Aumentando a produtividade, diminuindo os custos de produção, eliminando alguns fatores de produção desnecessários, mas sobretudo transformando. O Alqueva atinge o mesmo número de hectares que já lá estavam, só que esses hectares eram muito menos produtivos porque não tinham água. Quando transformamos sequeiro em regadio tornamos as terras mais produtivas, aumentamos a produção, aumentamos o rendimento, podemos dar um salto qualitativo. Há muitos outros perímetros de rega em Portugal, não é só o Alqueva, que precisam de reabilitação. Se formos fazendo isso, estamos a disponibilizar mais terras.
A obra no Alqueva estará concluída em 2016. Quais as previsões de produção agrícola em Portugal?
Passamos a gastar menos água para fazer o mesmo, temos tecnologias de rega muito mais assertivas e, portanto, podemos chegar, depois de 2016, não a 120 mil hectares, mas a 170 mil. O Alqueva é hoje o grande motor de desenvolvimento da agricultura portuguesa.

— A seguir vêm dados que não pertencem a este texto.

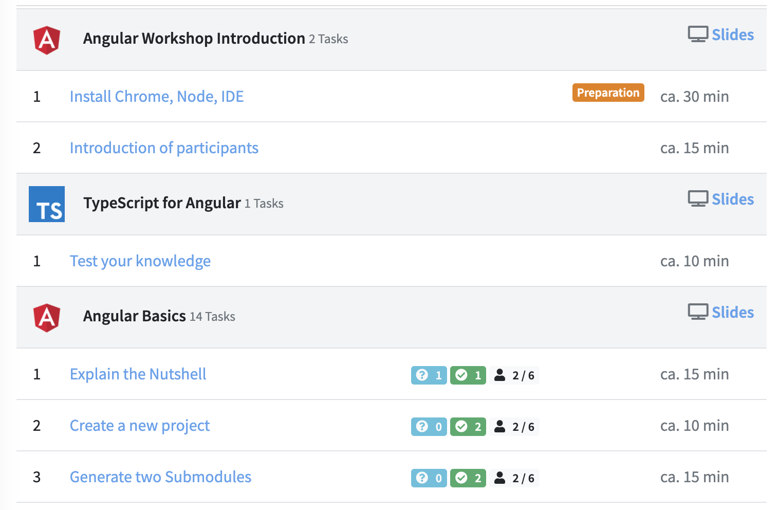Open Slides for TypeScript for Angular
Image resolution: width=778 pixels, height=510 pixels.
(732, 198)
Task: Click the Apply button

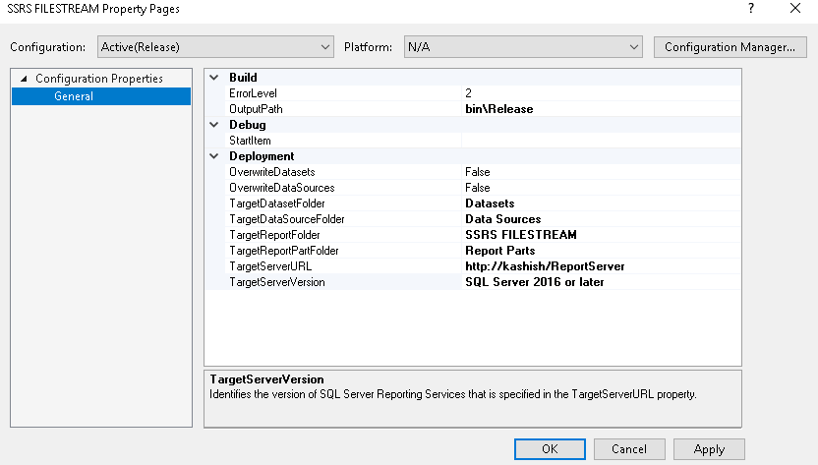Action: 709,449
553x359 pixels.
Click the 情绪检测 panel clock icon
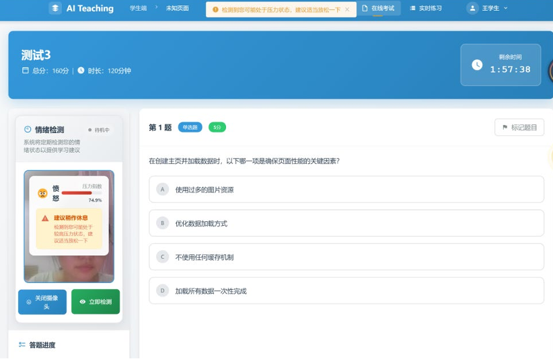tap(28, 130)
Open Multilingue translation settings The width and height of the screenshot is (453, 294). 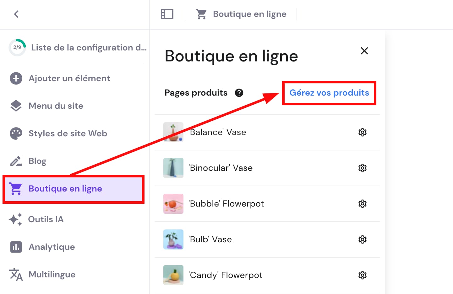tap(16, 275)
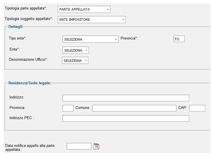Click the Tipo ente label text
The height and width of the screenshot is (158, 213).
18,38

Uma medida que vai no sentido de aumentar a produção é o fim das quotas leiteiras, que terminaram a 31 de março. As empresas europeias podem produzir o que quiserem, o que pode ser uma oportunidade, mas pode também deixar vulneráveis os produtores mais pequenos. Qual o impacto desta medida?
Há propostas, até da União Europeia, de implementar medidas de recurso, se houver um impacto muito negativo em alguma parte da Europa. Portugal e a CAP foram sempre contra o desaparecimento das quotas no leite, porque defendiam os mais periféricos, os mais fracos e os mais pequenos. Com o fim das quotas, os mais produtivos têm vantagem, por via das condições de produção. No Centro e no Norte da Europa não é preciso fazer milho e regá-lo, porque chove quase todos os dias e as vacas têm sempre erva para pastar, é mais barato produzir.
Deveria haver preços garantidos?
Não me parece que seja esse o caminho. A garantia de preços deu maus resultados, quando há muitos anos tivemos um lago de leite na Europa. Existiu um preço de intervenção que funcionava como uma garantia. Abaixo daquela rede, os agricultores podiam entregar leite à Comissão Europeia e depois foram os excedentes que se viu. Não vamos voltar a esse princípio.
Como é que o sector se pode defender?
Sendo mais eficiente. Dentro das nossas condições específicas, temos de fazer leite nos sítios com mais aptidão, com custos mais baixos e, sobretudo, acrescentando valor. O leite mais nutritivo é o leite do dia, que dura não mais de uma semana, viaja muito mal e é o que tem mais valor acrescentado. Ora, o que os portugueses consomem é o UHT, que dura três meses e pode ser transportado por toda a Europa. Se conseguirmos transmitir esta vantagem nutritiva ao mercado e os portugueses passarem a pagar um pouco mais por este leite, que não pode vir de França ou de Espanha, estamos a ser inteligentes e a proteger o sector.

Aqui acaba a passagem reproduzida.